Check stats for the total_gateway_requests_by_code metric:

$ curl https://127.0.0.1:8080/metrics | grep total_gateway_requests_by_code

Check stats for the amppackager_signer_gateway_duration_seconds_count metric, for requests that got an OK response (200) :

$ curl https://127.0.0.1:8080/metrics | grep amppackager_signer_gateway_duration_seconds | grep code=\"200\"

To check the 90th percentile latency, you can use PromQL to calculate this from the histogram data.

For example, requests that got an OK response (200) from the signer handler:

histogram_quantile(
  0.9,
  sum by (le) (
    rate(amppackager_request_duration_seconds{handler="signer",status="200"}[5m])
  )
)

Performance metrics lifetime

The metrics provided by the /metrics endpoint are reset upon the execution of the amppackager server binary. Every request to /metrics is served with the stats accumulated since the server's been up, up to the time of the request, but not including the request itself.

Example alerts

Below are a few examples of indicators of possibly abnormal behavior of amppackager and/or the underlying AMP document server.

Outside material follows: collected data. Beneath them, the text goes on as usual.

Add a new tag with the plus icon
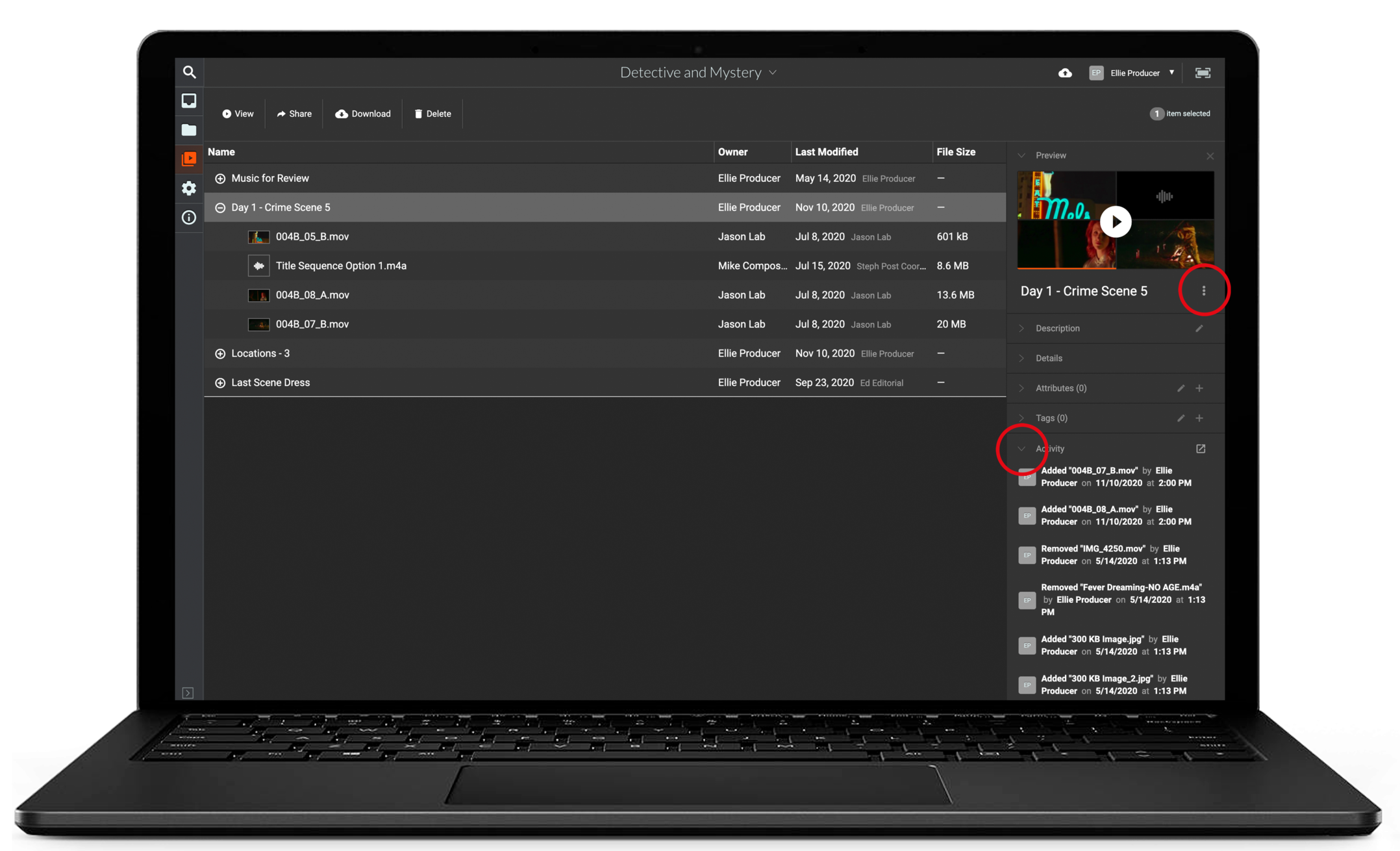The image size is (1400, 851). 1199,418
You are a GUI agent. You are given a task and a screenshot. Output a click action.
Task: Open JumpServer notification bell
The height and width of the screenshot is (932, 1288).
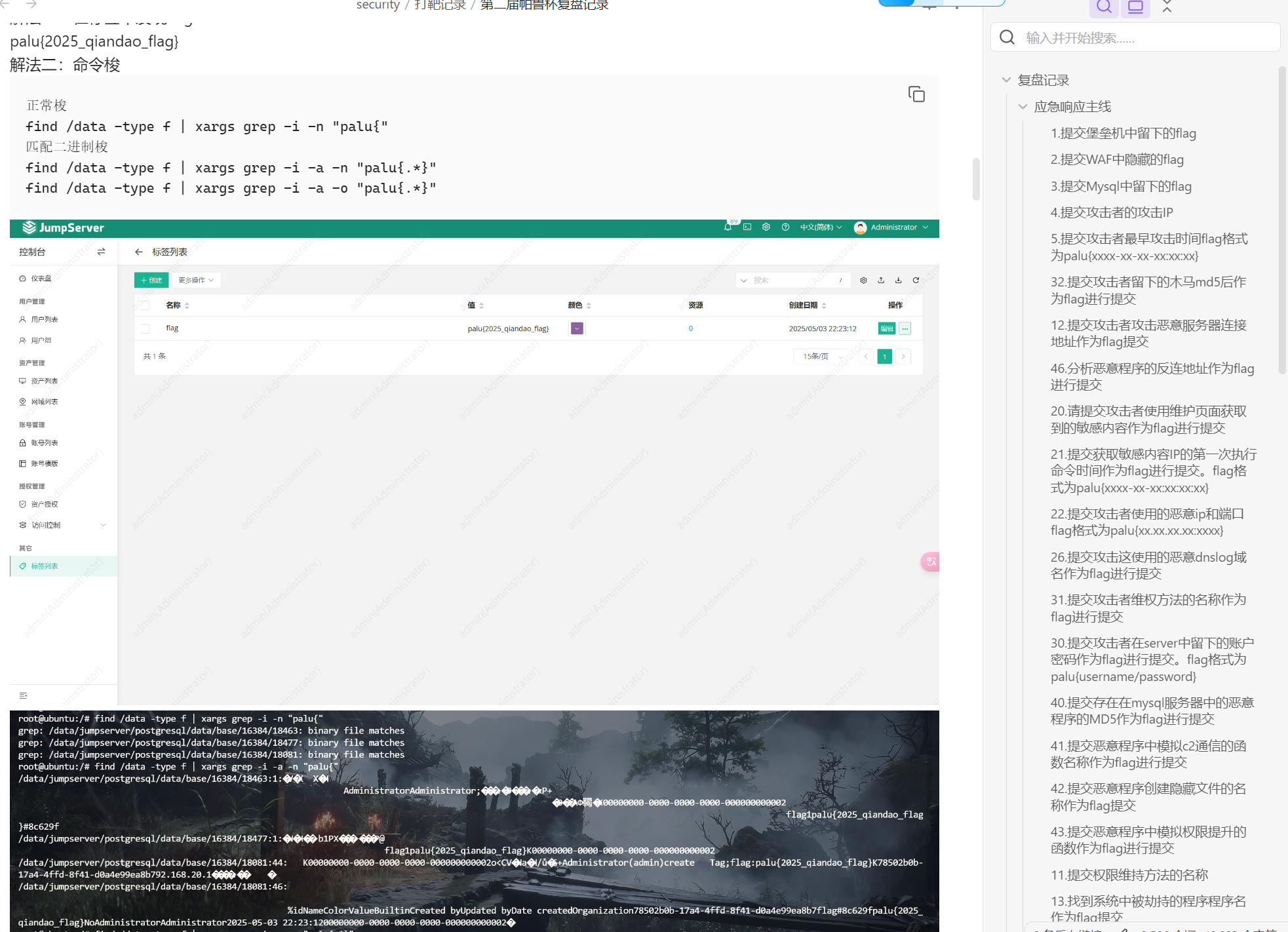point(728,227)
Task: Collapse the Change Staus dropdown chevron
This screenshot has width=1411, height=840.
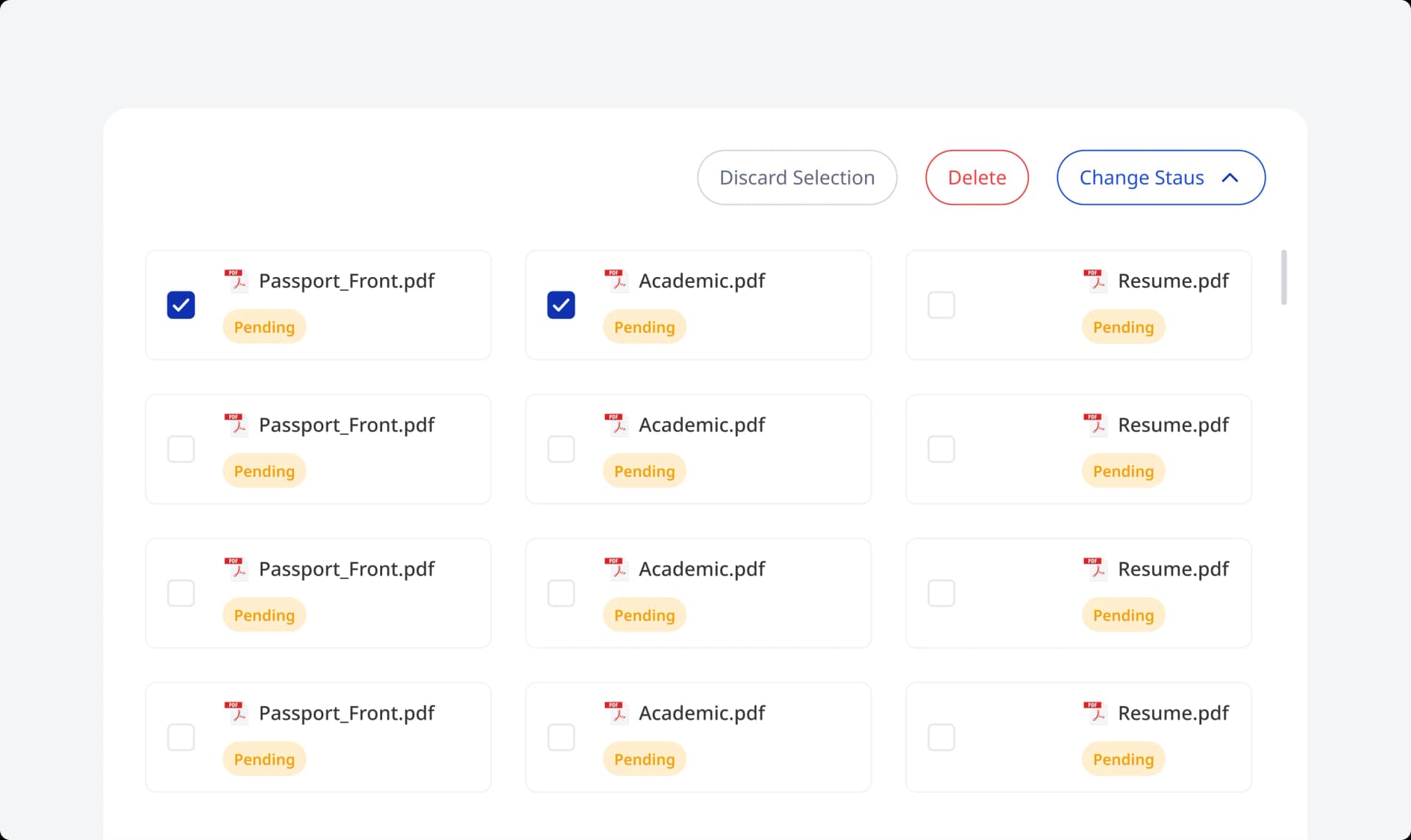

Feel free to adjust the numbers and check these manually, or setup automatic alerts in Prometheus:

  • Non-200 responses count going beyond 1% of all requests.
  • Latencies 90 percentile going beyond 60 seconds (of either server).
  • Document size 90 percentile going beyond 3.5MB.
  • Unsigned documents count going beyond 1% of all documents.

When designing the alerts for your setup, pay special attention to requirements that amppackager imposes on the AMP documents you serve.